(Dataset entries)
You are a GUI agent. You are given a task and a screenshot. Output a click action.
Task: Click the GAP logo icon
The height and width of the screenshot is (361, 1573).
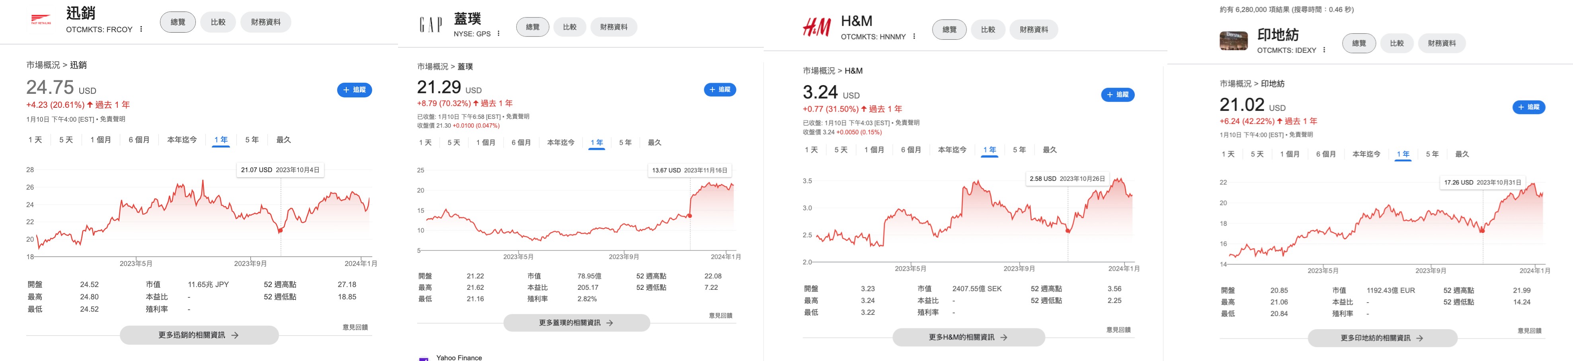point(430,25)
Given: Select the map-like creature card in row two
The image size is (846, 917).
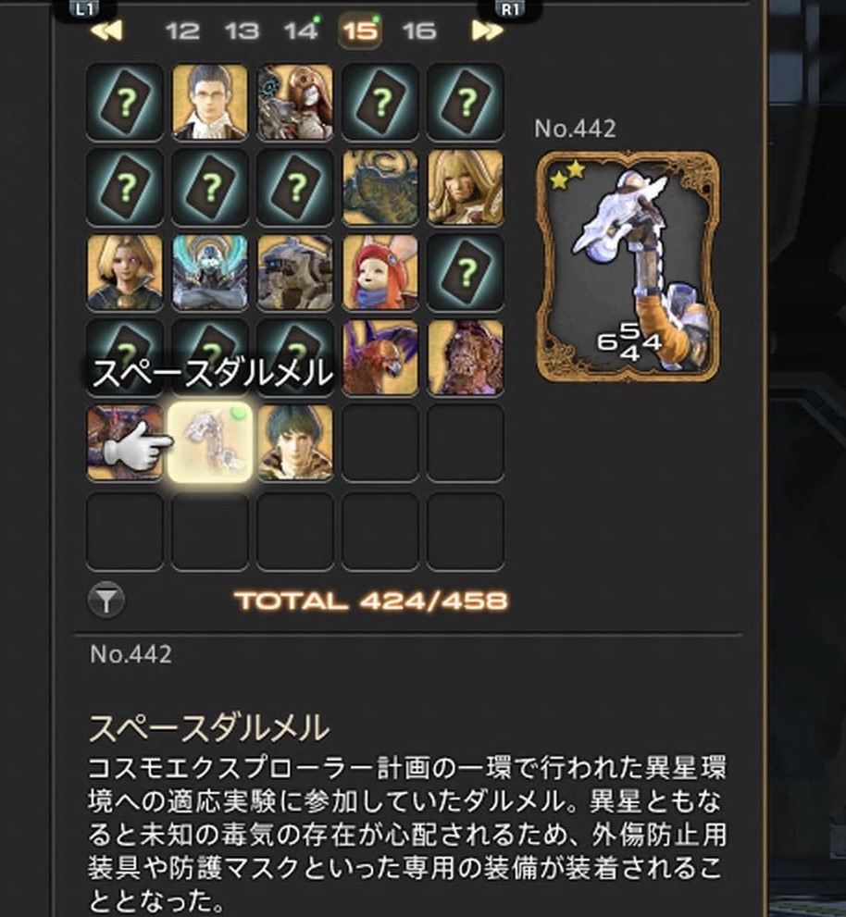Looking at the screenshot, I should click(380, 187).
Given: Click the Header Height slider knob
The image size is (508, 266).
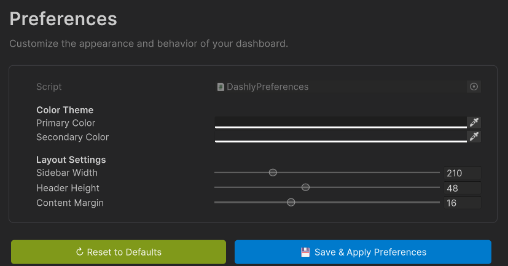Looking at the screenshot, I should pos(305,187).
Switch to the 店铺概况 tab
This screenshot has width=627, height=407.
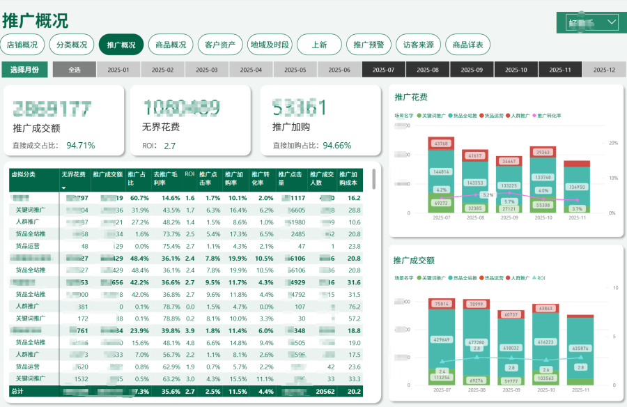(22, 45)
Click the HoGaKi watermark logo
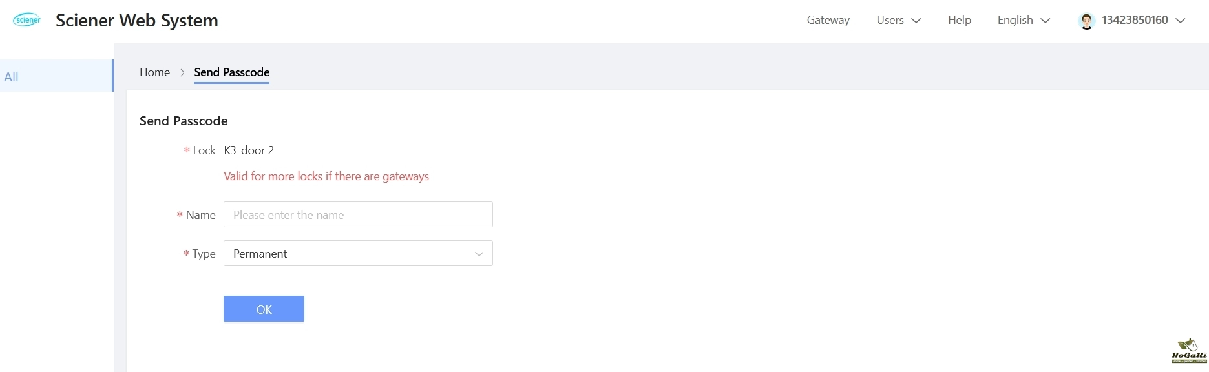Viewport: 1209px width, 372px height. click(1188, 351)
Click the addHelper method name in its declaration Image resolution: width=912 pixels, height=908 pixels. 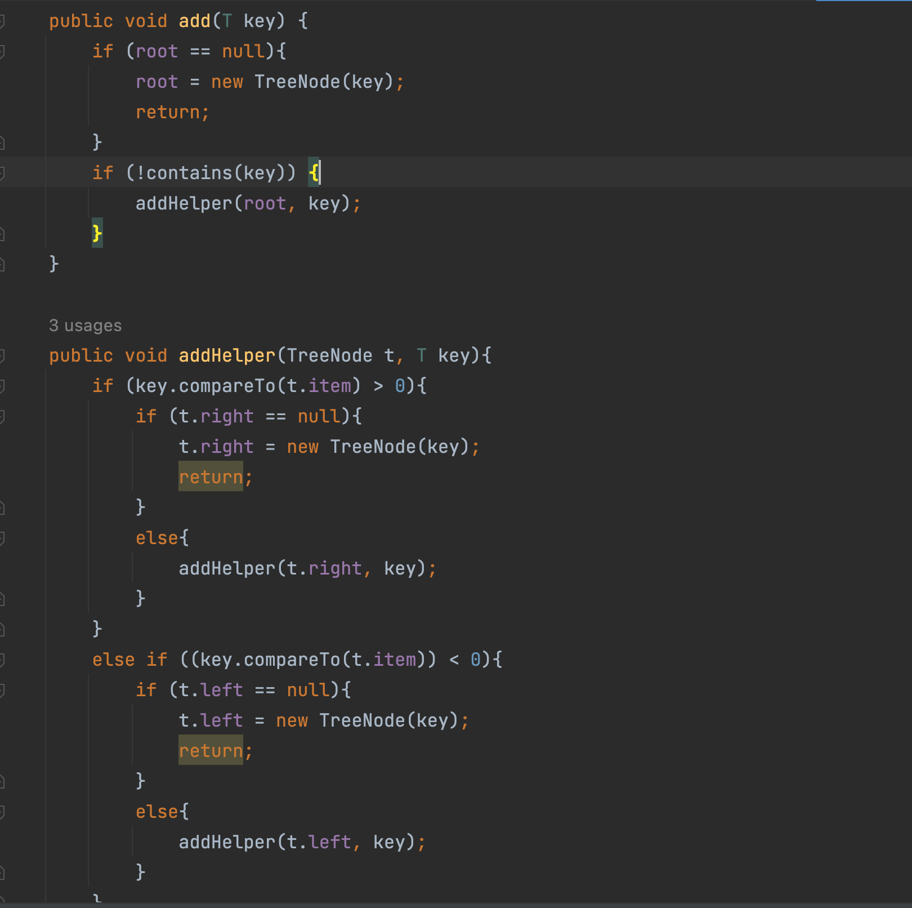(x=226, y=355)
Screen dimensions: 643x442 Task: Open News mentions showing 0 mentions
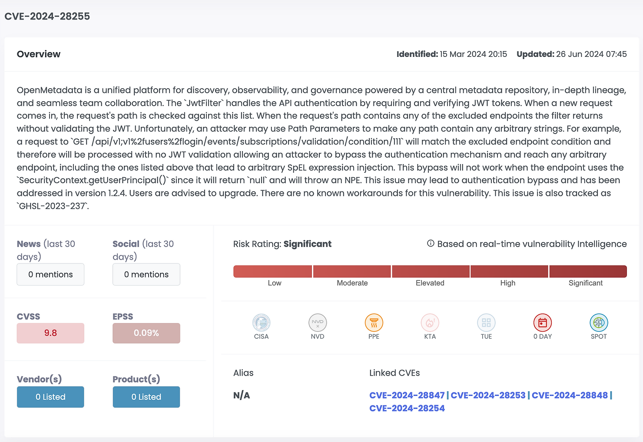click(50, 274)
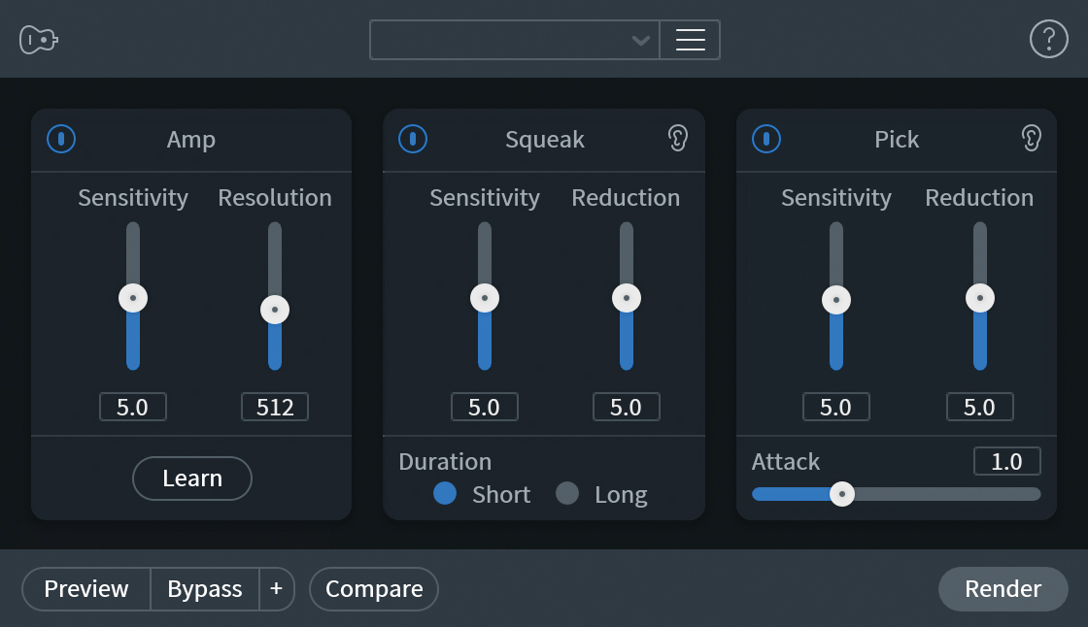Click the guitar logo icon
The height and width of the screenshot is (627, 1088).
pyautogui.click(x=38, y=39)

Exercise requirements »
Copy exactly, and copy nothing else: the lines from the start of the data above through the line that holds "Given: Select the". The pictures stay out.

Expected answer »
You are a GUI agent. You are given a task and a screenshot. Output a click action.
Task: Click the GAP logo icon
The height and width of the screenshot is (361, 1573).
point(430,25)
Given: Select the map-like creature card in row two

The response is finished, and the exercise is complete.